Terminating contracts might seem like a job killer, but some experts predict the opposite effect.

General Services Administration employees worried about their jobs as the agency plans to close off or shut down some of the contracts can relax. Experts say that the jobs should be safe as GSA shifts resources from obsolete or overbooked schedules contracts to more active ones that need more personnel. 

The adoption of the Demand Based Model is intended to allow the agency to align its resources with areas of greatest need. Some areas of business important in the past, are dying away, such as typewriter and photographic equipment sales. Other contracts may have more vendors than the market needs.

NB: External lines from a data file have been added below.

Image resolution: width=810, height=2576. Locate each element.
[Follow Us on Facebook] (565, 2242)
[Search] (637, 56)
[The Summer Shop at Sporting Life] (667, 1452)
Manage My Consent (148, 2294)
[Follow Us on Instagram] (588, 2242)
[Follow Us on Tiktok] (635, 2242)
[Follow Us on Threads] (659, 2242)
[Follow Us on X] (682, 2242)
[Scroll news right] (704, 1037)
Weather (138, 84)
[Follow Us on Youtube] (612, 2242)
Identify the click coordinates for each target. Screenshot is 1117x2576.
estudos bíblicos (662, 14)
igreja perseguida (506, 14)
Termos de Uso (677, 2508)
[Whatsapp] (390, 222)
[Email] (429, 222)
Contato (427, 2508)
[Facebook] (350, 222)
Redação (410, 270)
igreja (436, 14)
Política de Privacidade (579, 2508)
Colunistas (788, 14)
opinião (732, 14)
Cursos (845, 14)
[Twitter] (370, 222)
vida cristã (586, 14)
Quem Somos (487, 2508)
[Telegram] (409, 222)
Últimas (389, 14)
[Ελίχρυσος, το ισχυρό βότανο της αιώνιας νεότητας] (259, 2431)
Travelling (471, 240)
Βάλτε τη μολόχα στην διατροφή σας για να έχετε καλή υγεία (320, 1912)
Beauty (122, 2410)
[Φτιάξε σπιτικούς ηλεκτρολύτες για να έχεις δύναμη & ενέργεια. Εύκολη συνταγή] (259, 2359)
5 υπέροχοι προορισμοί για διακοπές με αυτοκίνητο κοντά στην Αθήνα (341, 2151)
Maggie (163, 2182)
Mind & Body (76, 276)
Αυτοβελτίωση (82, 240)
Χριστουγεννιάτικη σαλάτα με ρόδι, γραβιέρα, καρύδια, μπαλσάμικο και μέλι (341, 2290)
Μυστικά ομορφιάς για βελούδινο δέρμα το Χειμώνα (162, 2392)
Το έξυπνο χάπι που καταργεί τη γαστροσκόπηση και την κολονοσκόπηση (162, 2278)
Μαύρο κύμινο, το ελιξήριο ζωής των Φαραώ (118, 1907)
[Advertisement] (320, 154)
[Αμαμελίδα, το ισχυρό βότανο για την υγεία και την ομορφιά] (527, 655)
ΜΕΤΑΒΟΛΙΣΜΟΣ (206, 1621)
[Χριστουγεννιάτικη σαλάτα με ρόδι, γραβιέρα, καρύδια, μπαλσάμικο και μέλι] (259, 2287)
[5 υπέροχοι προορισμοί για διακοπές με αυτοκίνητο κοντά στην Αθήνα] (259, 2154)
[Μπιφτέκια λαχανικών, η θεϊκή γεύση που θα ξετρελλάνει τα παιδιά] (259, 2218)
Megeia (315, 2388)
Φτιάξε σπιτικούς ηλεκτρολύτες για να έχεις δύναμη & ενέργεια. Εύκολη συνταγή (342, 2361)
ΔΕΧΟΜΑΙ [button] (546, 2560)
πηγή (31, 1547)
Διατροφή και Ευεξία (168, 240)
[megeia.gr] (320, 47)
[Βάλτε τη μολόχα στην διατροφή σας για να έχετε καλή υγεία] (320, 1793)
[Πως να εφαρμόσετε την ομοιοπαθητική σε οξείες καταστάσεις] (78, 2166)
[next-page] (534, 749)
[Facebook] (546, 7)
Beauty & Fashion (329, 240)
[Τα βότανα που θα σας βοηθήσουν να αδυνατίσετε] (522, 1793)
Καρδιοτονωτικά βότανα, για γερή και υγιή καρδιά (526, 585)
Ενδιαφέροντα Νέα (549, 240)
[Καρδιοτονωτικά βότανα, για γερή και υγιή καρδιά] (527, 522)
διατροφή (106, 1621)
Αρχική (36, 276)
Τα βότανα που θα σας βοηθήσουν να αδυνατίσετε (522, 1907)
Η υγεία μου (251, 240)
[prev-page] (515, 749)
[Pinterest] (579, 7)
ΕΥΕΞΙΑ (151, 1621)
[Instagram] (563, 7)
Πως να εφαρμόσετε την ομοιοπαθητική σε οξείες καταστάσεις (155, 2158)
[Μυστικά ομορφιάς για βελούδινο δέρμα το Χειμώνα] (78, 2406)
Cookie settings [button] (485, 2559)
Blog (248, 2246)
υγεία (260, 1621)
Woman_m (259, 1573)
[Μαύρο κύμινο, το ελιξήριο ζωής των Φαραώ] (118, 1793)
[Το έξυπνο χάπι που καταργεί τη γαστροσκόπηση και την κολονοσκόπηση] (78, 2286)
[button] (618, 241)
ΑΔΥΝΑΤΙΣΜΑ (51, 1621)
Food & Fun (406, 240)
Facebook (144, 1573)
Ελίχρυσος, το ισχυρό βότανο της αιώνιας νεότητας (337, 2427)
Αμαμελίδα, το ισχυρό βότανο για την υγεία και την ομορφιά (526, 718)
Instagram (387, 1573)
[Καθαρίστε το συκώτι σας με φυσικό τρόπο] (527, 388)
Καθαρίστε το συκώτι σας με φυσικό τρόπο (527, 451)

With the changes, GSA employees may be able to relax in their jobs, particularly those employees whose work was drying up as sales waned, said Hope Lane, an expert on GSA’s schedules and partner at Aronson and Company. While the prospect of seeing contracts dropped or frozen might cause anxiety over job security, the reality is that GSA will need more employees at the contracting centers where businesses has increased. As a result, the agency’s proposed Demand Based Model can lead to securer jobs, Lane said.

“The MAS program is perpetually open to qualified new offers and while vibrant markets exist in some of the schedules, we have reached the point of saturation in others,” Steve Kempf, commissioner of GSA’s Federal Acquisition Service, said June 7 in written testimony before the House Small Business Committee’s Contracting and Workforce Subcommittee.

Larry Allen, president of the Allen Federal Business Partners, told the subcommittee that GSA’s resource issue is a primary motivating factor behind closing a schedule or at least closing off a schedule to new contractors.

“The agency is confronting a serious staffing shortage of qualified contracting professionals,” he told the subcommittee.

He said at least one GSA schedule office has publicly said that new offers may wait a year or more before officials can consider an award. Other offices can take nearly as long to process new offers, or even modifications from existing contract holders. Lane said she has seen delays of six to eight months to process orders.

“Allocating of GSA contract professionals to more heavily used schedule areas will hopefully make headway in the incredible backlog,” Lane said.

GSA officials need the flexibility to bring resources from other parts of the agency to ensure that its flagship program continues to meet customer needs, Allen said.

While rebalancing its resources, GSA has to accustom the transferred employees to the new products they will deal with, Lane said. Dealing in IT services is completely different than buying general products, even though they are under similar contracting regulations. Without training, the new help may not be that much of a help.

“Contracting officers may try to do things the same way they’ve always done it, but it doesn’t always translate,” she said.